Some reductions will come easy — no one really thinks the U.S. Census Bureau is going to need its $7.4b budget next year — while some will require more abstract thinking — is it really strategically necessary to spend $3.7 billion on military financial assistance to Israel and Egypt for a peace they signed 30 years ago?

But make no mistake, the cuts are there to be had. Democrats like to have it both ways. They rail against a political process they claim has been hijacked by special interests, but as soon as it comes to cutting any of the goodies that special interests have obtained, they defend each dollar as sacrosanct. Republicans will have to show a little more principle.

I’ve made my own list of programs I’d like to shave (the JSF, the V-22, the F-35, the F-22, missile defense... NASA), and I’m sure many Congressmen have done the same. But the process should not be dominated by any one individual’s list of priorities. Republicans need to build a consensus, to engage in serious discussion that identifies what spending is really necessary to meet our national goals, and what spending has merely been shoe-horned in over the years by underhanded lobbying and bureaucratic sprawl.

The trickiest problem for Republicans will be taxes. Given our fiscal predicament, major tax cuts are simply not in the cards — indeed, it is more likely that at least modest tax increases will prove necessary. What Republicans do have an opportunity to do is re-orient our tax system from one which seeks to re-distribute income to one which maximizes economic growth and efficiency. The Republican sense of fairness is libertarian, and wants to let a man keep that which he has rightfully earned. The Democratic sense of fairness is more Rawlsian in nature, and wants to equalize income across society. With new power, the Republicans will have the ability to tilt the balance back.
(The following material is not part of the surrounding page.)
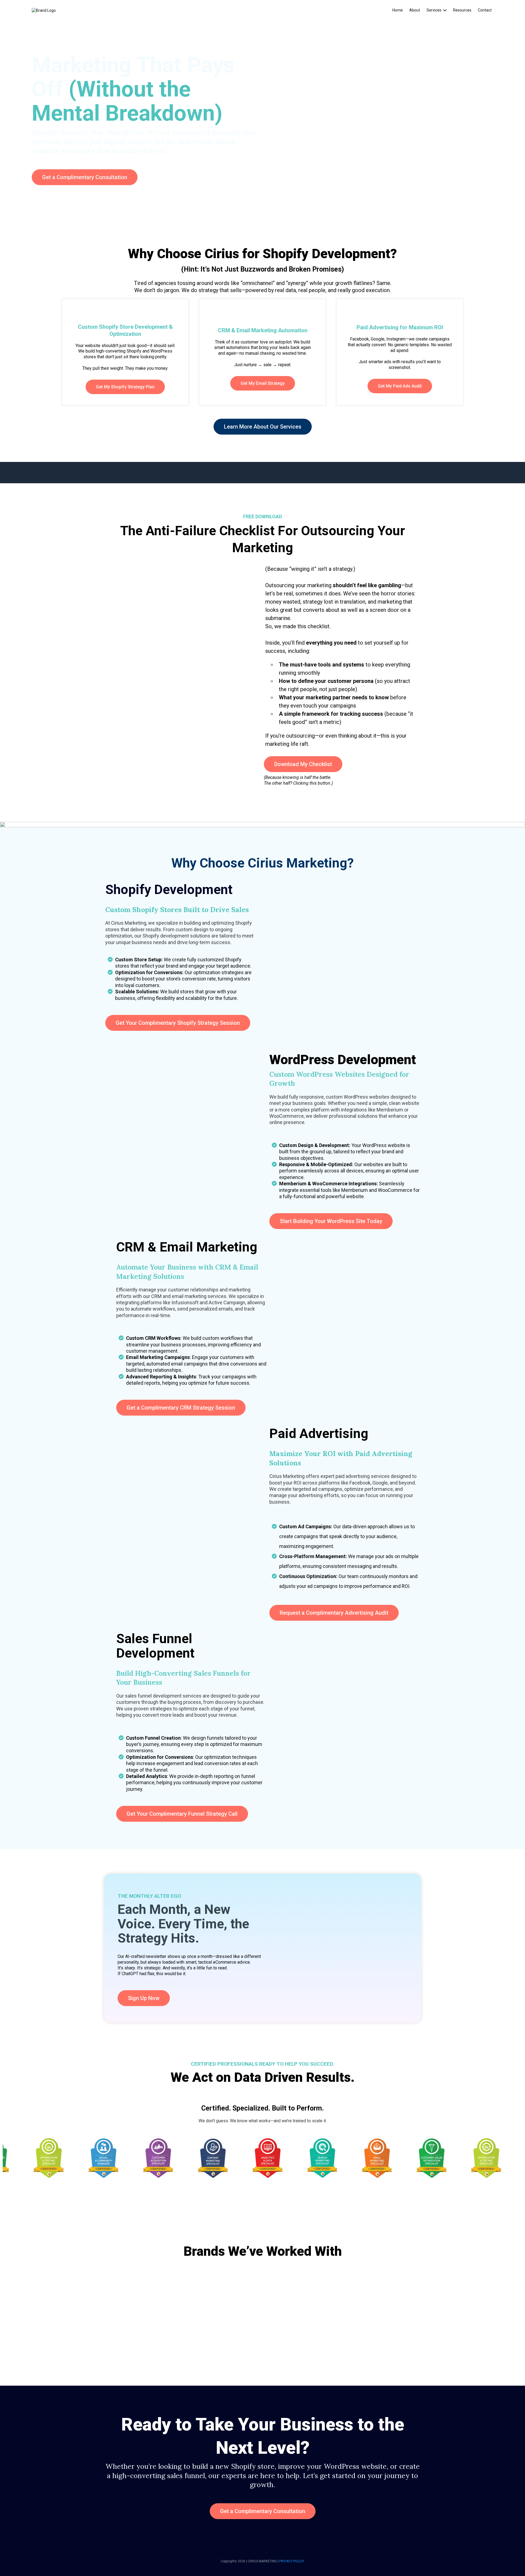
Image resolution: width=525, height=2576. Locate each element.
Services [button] (434, 10)
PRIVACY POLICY (291, 2561)
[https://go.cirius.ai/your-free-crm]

Because taxes induce individuals to change their behavior, they can lead to suboptimal behavior and create economic inefficiencies. Some taxes, like capital income taxes, produce relatively high inefficiencies, while others, like estate taxes, produce relatively low losses.

Where Republicans have the budgetary leeway to introduce tax cuts, they should focus them on capital gains. In the long run, capital gains taxes are among the most inefficient and should be among the first to go. The trouble is that slashing all capital gains taxes immediately would surrender a great deal of revenue in the form of a windfall profit to capital holders — having already paid the price of the inefficiency (less saving and investment due to expectation of a future tax), we would lose the revenue it was expected to yield. Republicans should focus on phasing out the capital gains tax by maintaining it on all existing assets, but not applying it on any capital investments henceforth.

For the most part however, Republicans will be faced with the choice of where to raise taxes, not lower them. If their libertarian sense of fairness prevails, they will raise them where they will do the least damage to economic growth — on the lower income tax brackets that hit all tax payers equally.

The elasticity of taxable income, and thus the inefficiencies created by a tax, get higher as both income and marginal tax rates increase. It polls well to tax the income of just the rich, but more often than not, the rich respond by working less, shrinking the economic pie.

A tax on a lower income bracket takes money from a broader base, and only distorts the decision making of those for whom that tax bracket represents their marginal tax rate, individuals who are much less likely to deprive society of their labor in response. “Taxing everybody” doesn’t make as good a soundbite as taxing the rich, but when nearly half the country pays no income tax, even as they enjoy the benefits that income tax provides, Republicans should feel compelled to brave the storm and make a stand for their core philosophy.

None of these are easy problems to solve — that is why they have been left festering for so long. But if Republicans are to scrub off the image they gained during the Bush years, they need to prove to the American people that they are capable of making the hard choices, that policy positions and value judgments aside, they offer something the Democrats do not possess: courage.